Stingarees are slow swimmers that can often be found lying still on the bottom, sometimes partly or completely buried in sediment. They are predators of small benthic and burrowing invertebrates such as crustaceans and polychaete worms, and also occasionally small bony fishes. Studies have shown that stingarees that overlap in range differ in their diet composition, which likely serves to reduce competition. For example, off southwestern Australia the masked stingaree (T. personata) and western shovelnose stingaree (T. mucosa) feed mostly on different types of polychaetes, while the sparsely-spotted stingaree (U. paucimaculatus) and lobed stingaree (U. lobatus) feed mostly on different types of crustaceans.

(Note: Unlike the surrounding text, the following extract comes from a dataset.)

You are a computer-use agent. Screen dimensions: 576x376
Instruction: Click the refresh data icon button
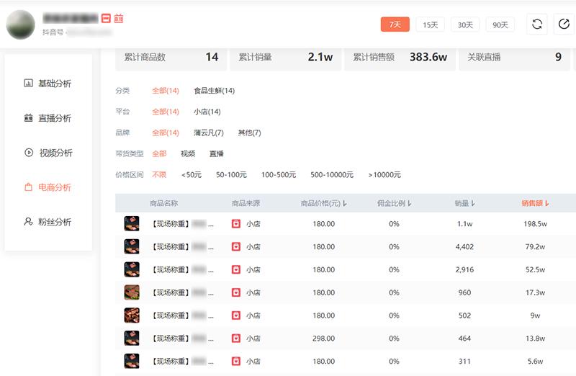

Like other myliobatiforms, stingarees have a viviparous mode of reproduction in which the embryos hatch within the uterus and are nourished first by yolk, and later by histotroph ("uterine milk") produced by the mother and likely delivered through specialized extensions of the uterine epithelium called "trophonemata". For those species whose life histories have been investigated, the gestation period lasts 10-12 months and the litter size is small, no more than one or two in some cases. The small litter is likely due to the relatively large size of stingaree pups, which measure around half the maximum size at birth.

==Human interactions==
Though generally innocuous towards humans, when disturbed stingarees can inflict a painful wound with their stout, venomous stings. Species differ in temperament; the sparse-spotted stingaree (U. paucimaculatus) is reportedly more aggressive, and the spotted stingaree (U. gigas) less so. When threatened, the crossback stingaree (U. cruciatus) raises its tail over its disc like a scorpion. Some species of stingarees are regularly caught incidentally in bottom trawls by commercial fisheries. They are generally discarded due to their small size, though some may be processed into fishmeal. Stingarees caught from shallow water likely have relatively high chances of survival, but of concern is their tendency to abort any gestating young when captured and handled.